__Task description__
Any picture in the records below stays out; return everything else exactly.

__The records__
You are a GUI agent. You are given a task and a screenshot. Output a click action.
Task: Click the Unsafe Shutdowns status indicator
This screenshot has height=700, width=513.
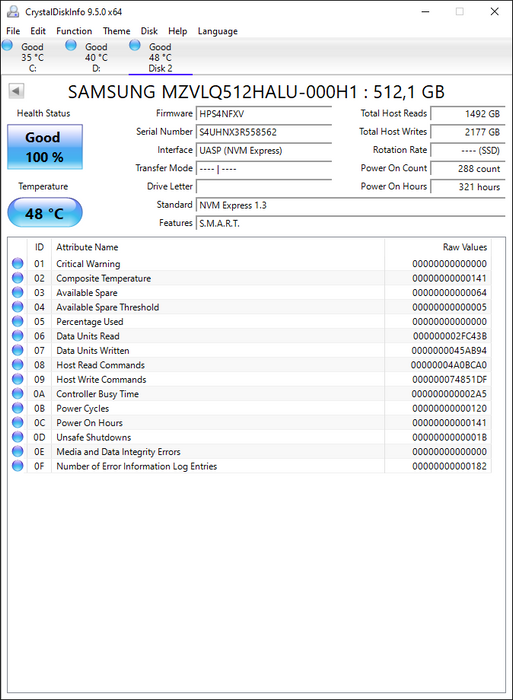tap(17, 437)
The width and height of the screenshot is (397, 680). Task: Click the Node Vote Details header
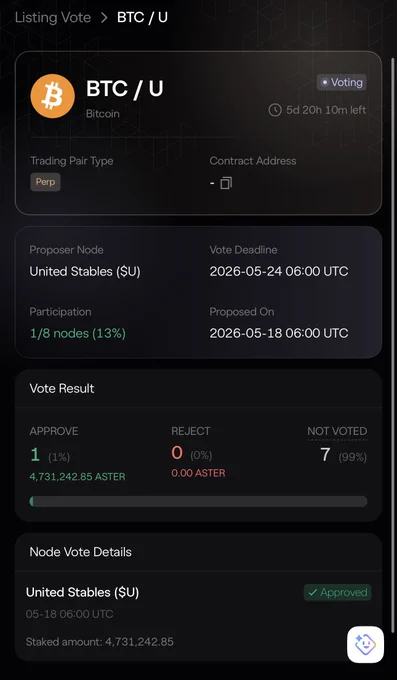tap(81, 552)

__Reply to the exercise__
You are a GUI agent. You are given a task and a screenshot. Output a click action.
Task: Click the Unsafe Shutdowns status indicator
This screenshot has height=700, width=513.
tap(17, 437)
The width and height of the screenshot is (397, 680). Task: Click the Node Vote Details header
tap(81, 552)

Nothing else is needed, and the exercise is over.